I see this a lot with USB drives. I found these general USB drive troubleshooting tips on the Microsoft support boards.
1. Access Disk Management and see if the USB device is listed. If so, and there’s no drive letter assigned, see if you can assign a drive letter to the device.
2. If the USB device is listed in Disk Management with an assigned drive letter, right-click on its listing and select Explore from the submenu. Hopefully, Windows Explorer will open and the device will be listed.
3. Connect the USB device *directly* to a USB port on the computer, not via a USB hub. Try different USB ports if your computer has more than one.
4. Do not use a USB extension cable.
5. Try alternate powering on/off methods. If the USB device contains its own power supply, try booting up with its power on, then try powering on only * after* the system has booted to a Desktop.
6. Try a different USB cable.
7. In the USB controllers section of Device Manager, uninstall all the USB controllers listed and reboot.
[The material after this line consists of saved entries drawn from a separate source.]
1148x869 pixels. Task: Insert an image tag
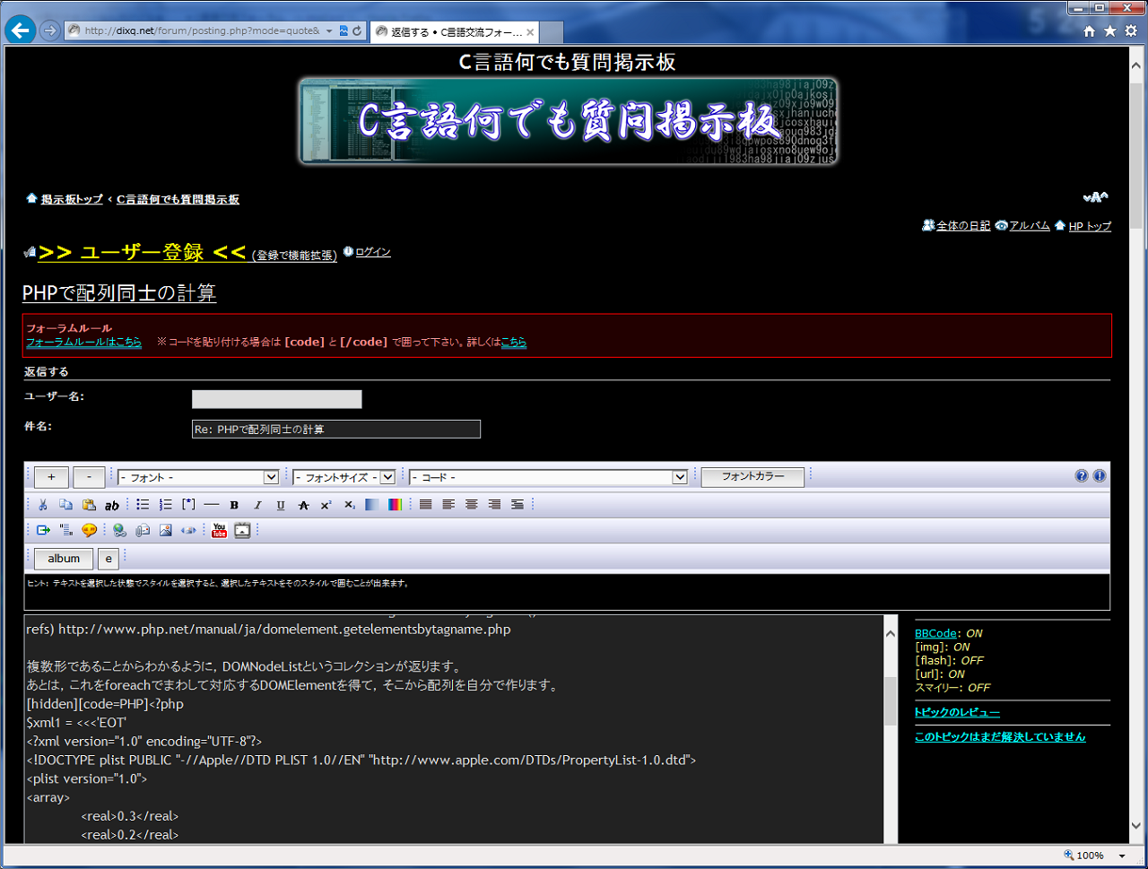[x=165, y=531]
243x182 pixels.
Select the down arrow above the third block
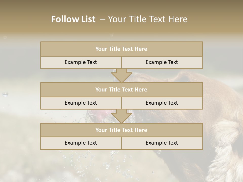pyautogui.click(x=122, y=116)
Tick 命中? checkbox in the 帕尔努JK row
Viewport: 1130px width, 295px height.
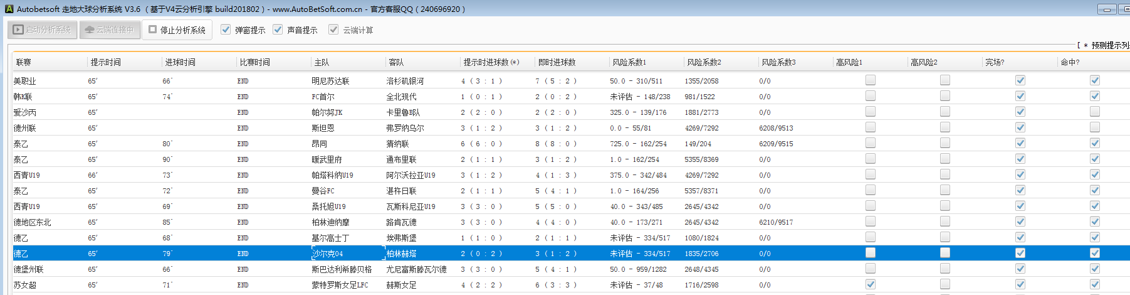pos(1094,112)
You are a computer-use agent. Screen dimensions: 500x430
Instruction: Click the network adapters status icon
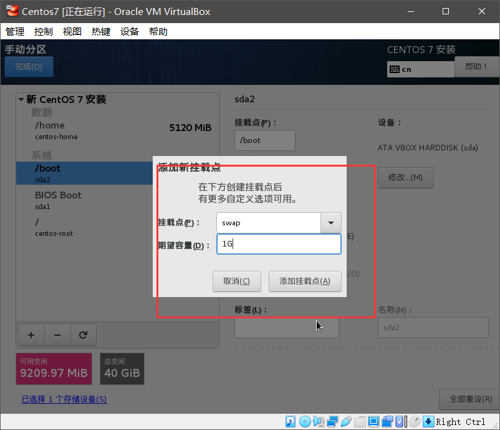331,421
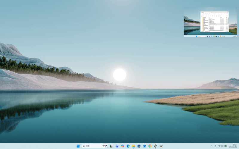This screenshot has width=239, height=149.
Task: Open Google Chrome from the taskbar
Action: coord(150,146)
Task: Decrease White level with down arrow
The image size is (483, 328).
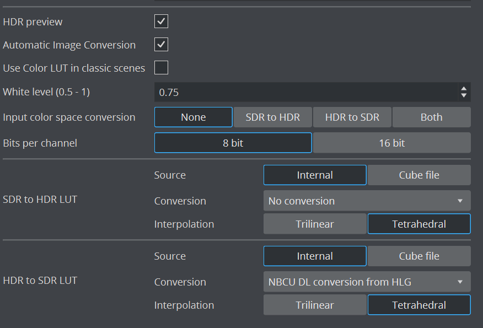Action: [x=464, y=96]
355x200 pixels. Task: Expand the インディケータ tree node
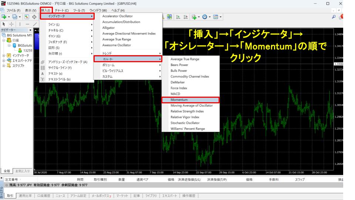(x=3, y=56)
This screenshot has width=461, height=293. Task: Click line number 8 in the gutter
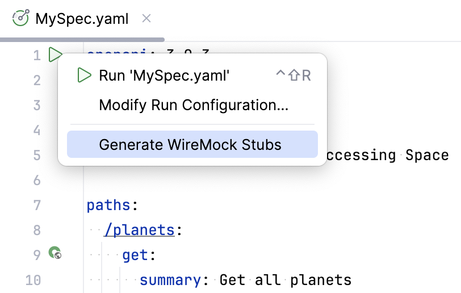coord(37,230)
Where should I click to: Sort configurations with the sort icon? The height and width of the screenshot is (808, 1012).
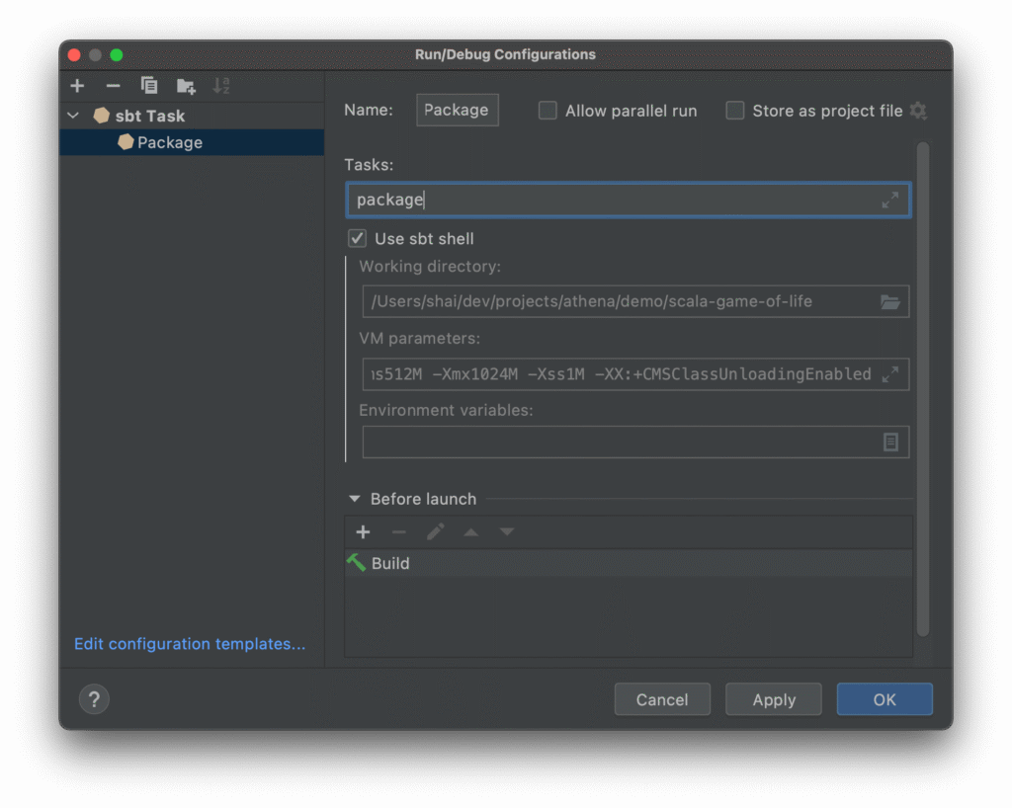[220, 86]
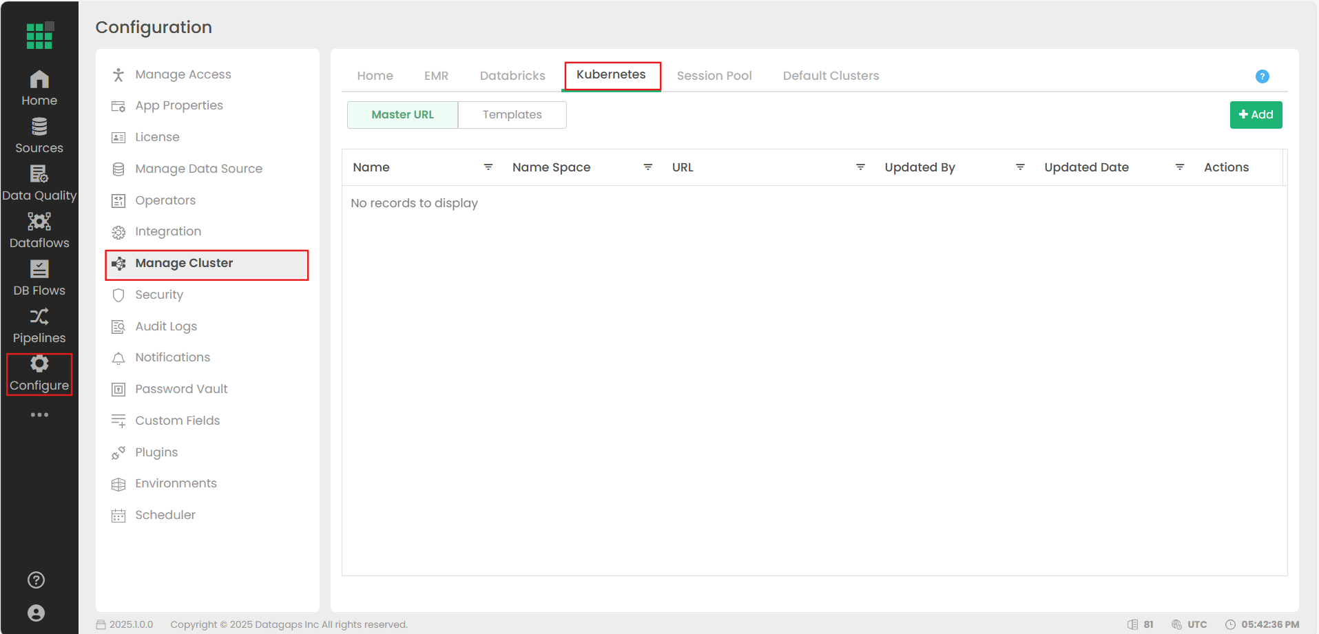
Task: Open the Name column filter menu
Action: coord(488,167)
8. If the device in question is HD which you installed in a USB enclosure, jumper the USB external HD as Master (or Single if the HD is a Western Digital disk). A number of users have reported that jumper configuration corrected their non-recognition problem. In my own experience it didn’t seem to matter how a USB external HD was jumpered. But it may be worth a try.
9. If the device in question is a USB external HD, first check out the HD with the hard drive manufacturer’s diagnostic utility. If it checks out OK, and you can remove the HD from its enclosure (without voiding any applicable warranty), do so and install the HD as an internal HD to determine if there are problems with the drive.
10. If the USB device is connected to a USB 2.0 PCI card, try changing the PCI slot to which it’s currently connected to another one.
11. Access the website of the manufacturer of the USB device to determine if there’s any firmware update or info re the problem you’re experiencing or there’s any possibility that the USB enclosure itself might be defective.